We are pleased to announce that a study that utilizes ArtiQ.PFT artificial intelligence-based software was published in the renowned European Respiratory Journal. In this study, performed with the collaborators from 16 centres in 5 European countries, the clinical value of using ArtiQ.PFT was demonstrated. Results highlight the promise ArtiQ’s technology will have on the future of pulmonary function tests interpretation and diagnosis of respiratory diseases.
Read more about the study: https://erj.ersjournals.com/content/early/2019/01/30/13993003.01660-2018
The interpretation of pulmonary function tests (PFTs) to diagnose respiratory diseases is built on expert opinion which relies on the recognition of patterns and clinical context for the detection of specific diseases. In the study, we aimed to explore the accuracy and inter-rater variability of pulmonologists when interpreting PFTs and compared it against that of artificial intelligence (AI)-based software which was developed and validated in more than 1500 historical patient cases.
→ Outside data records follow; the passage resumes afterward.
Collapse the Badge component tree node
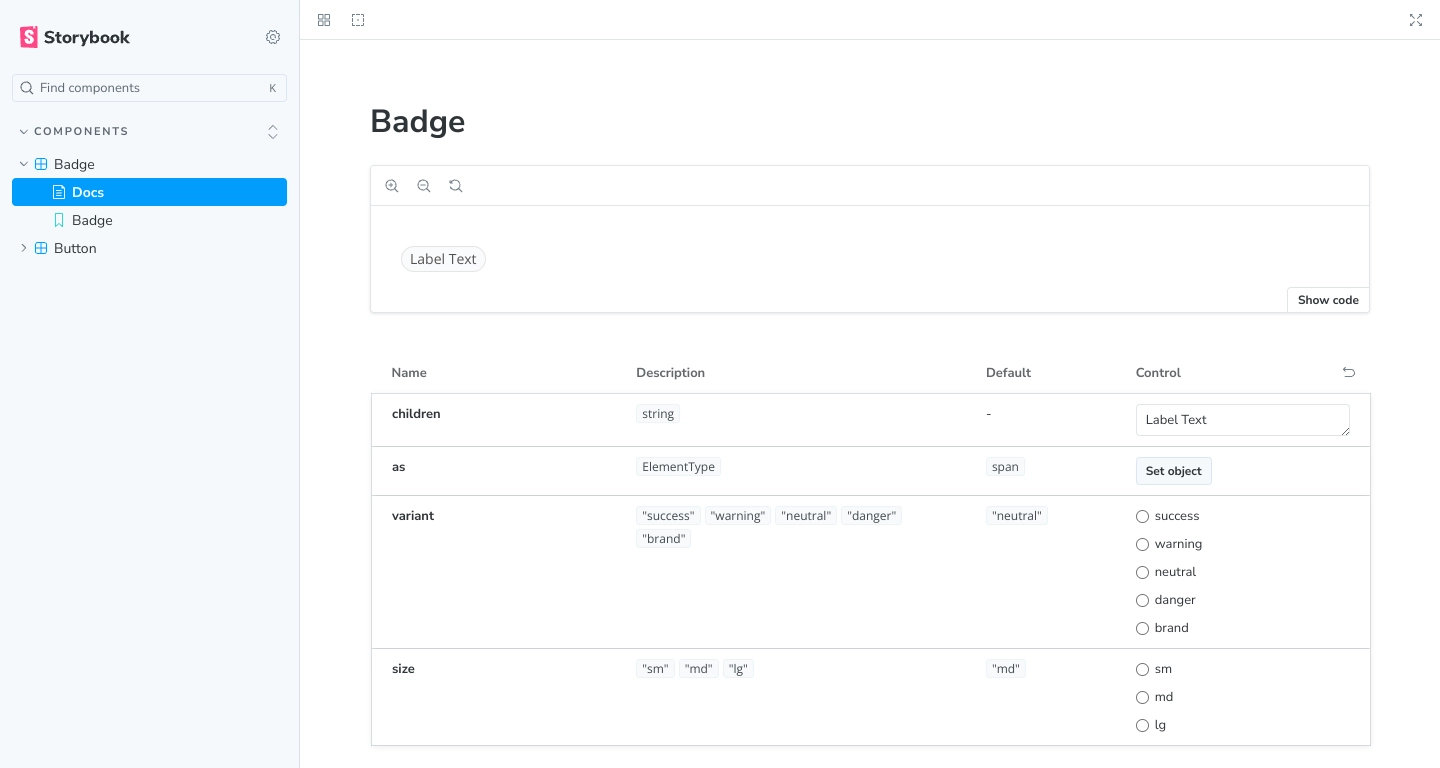 click(24, 164)
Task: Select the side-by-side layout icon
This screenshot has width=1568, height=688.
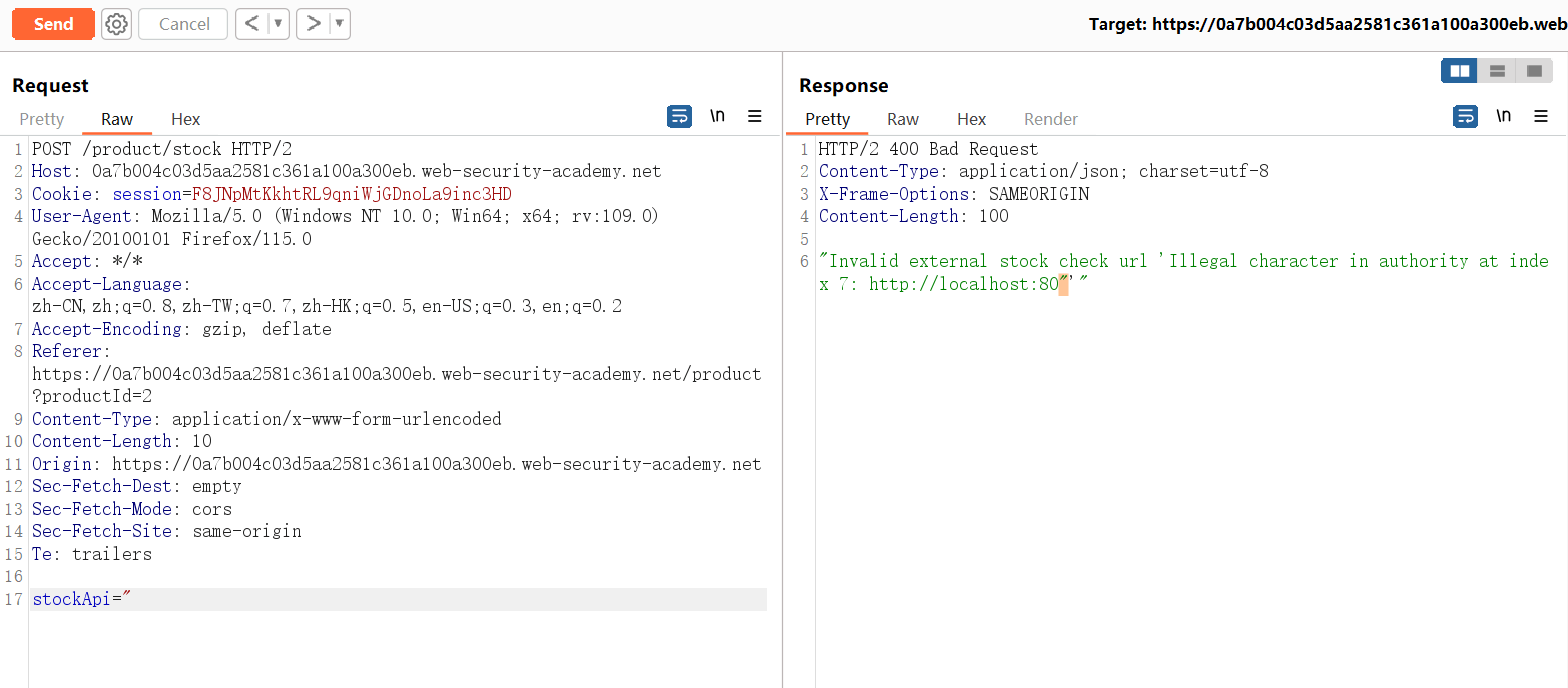Action: click(x=1459, y=71)
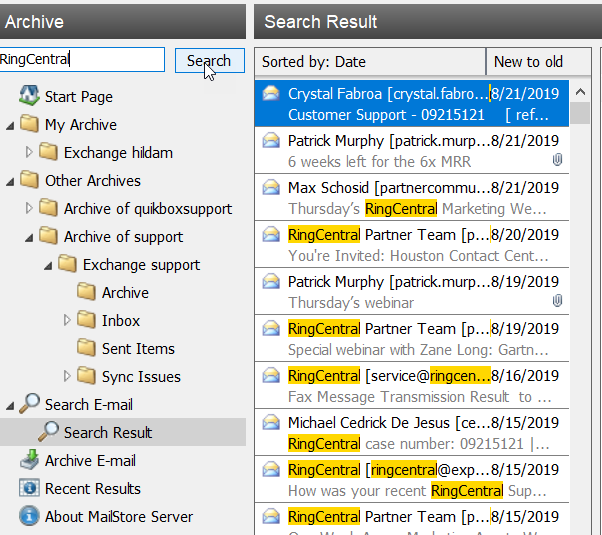The image size is (602, 535).
Task: Click the RingCentral search input field
Action: [x=82, y=60]
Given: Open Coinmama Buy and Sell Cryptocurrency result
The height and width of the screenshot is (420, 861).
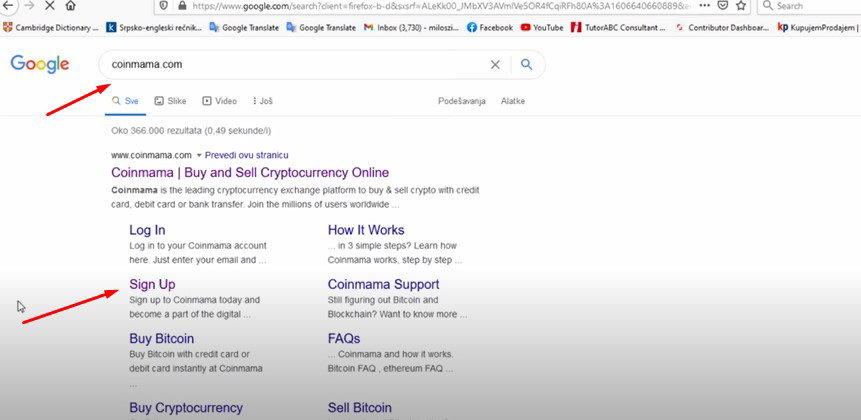Looking at the screenshot, I should click(x=250, y=172).
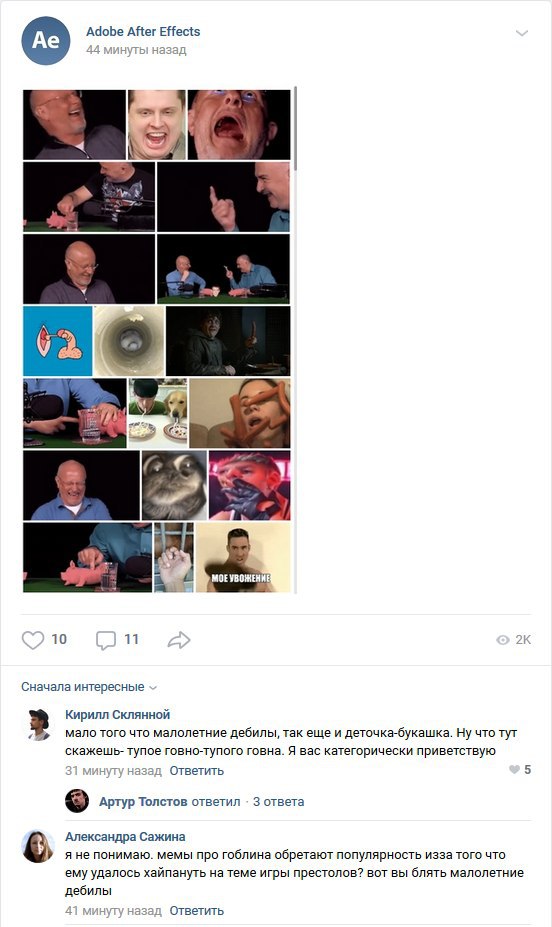
Task: Expand the 3 ответа reply thread
Action: tap(278, 802)
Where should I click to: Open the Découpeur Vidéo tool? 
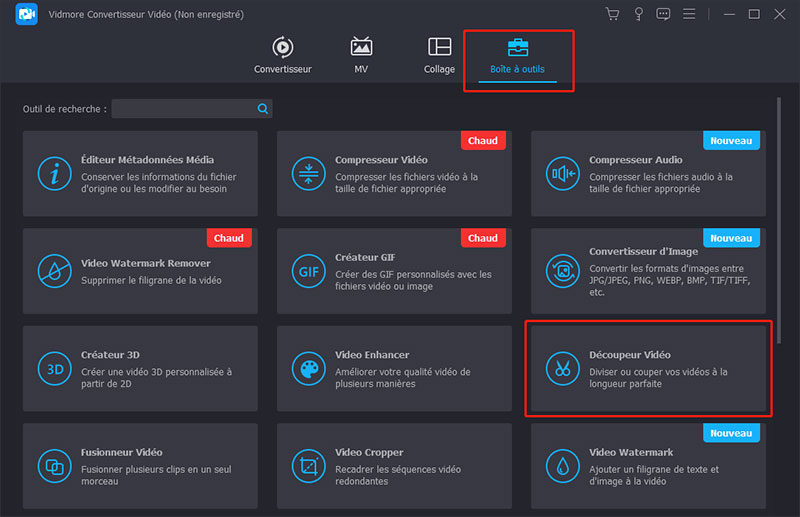[x=648, y=368]
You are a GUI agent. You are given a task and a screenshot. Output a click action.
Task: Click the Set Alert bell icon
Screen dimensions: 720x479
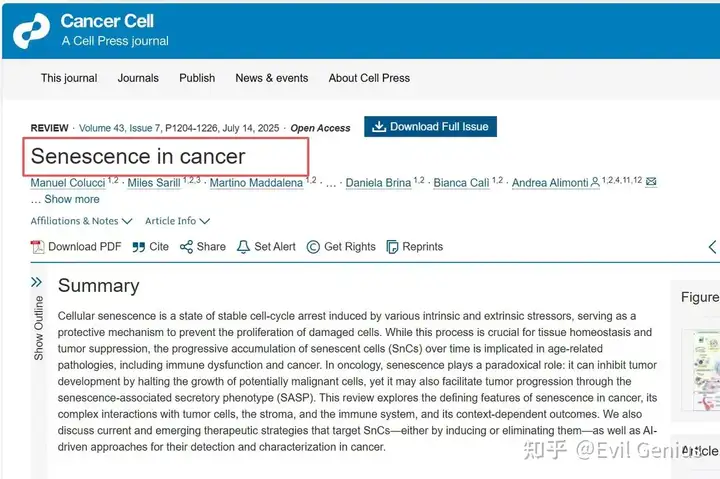coord(243,247)
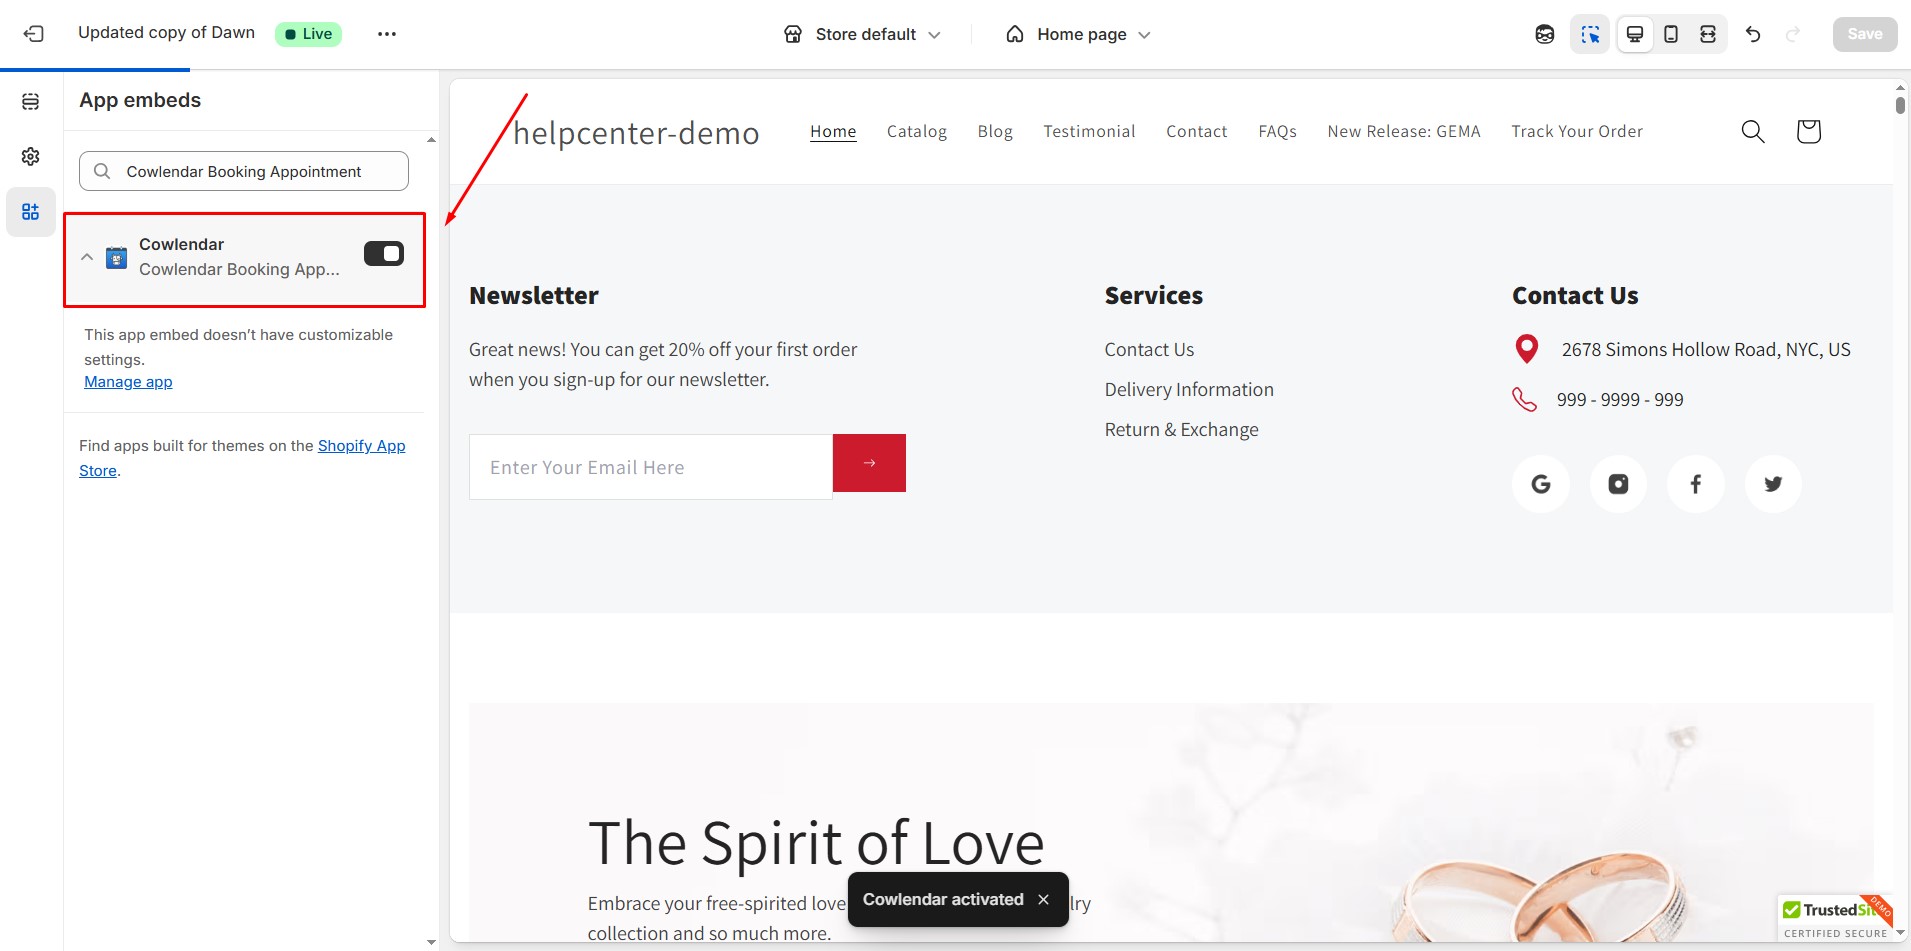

120 pulmonologists from 16 European hospitals evaluated 50 cases comprising with PFT and clinical information resulting in 6000 independent interpretations. AI software examined the same data. ATS/ERS guidelines were used as the gold standard for PFT pattern interpretation. The gold standard for diagnosis was derived from clinical history, PFT and all additional tests.
The pattern recognition of PFTs by pulmonologists (senior 73%, junior 27%) matched the guidelines in 74.4% (±5.9) of the cases (range: 56–88%). The inter-rater variability of 0.67 (kappa) pointed to a common agreement. Pulmonologists made correct diagnoses in 44.6% (±8.7) of the cases (range: 24–62%) with a large inter-rater variability (kappa=0.35). The AI-based software perfectly matched the PFT pattern interpretations (100%) and assigned a correct diagnosis in 82% of all cases (p<0.0001 for both measures).
The interpretation of PFTs by pulmonologists leads to marked variations and errors. AI-based software provides more accurate interpretations and may serve as a powerful decision support tool to improve clinical practice.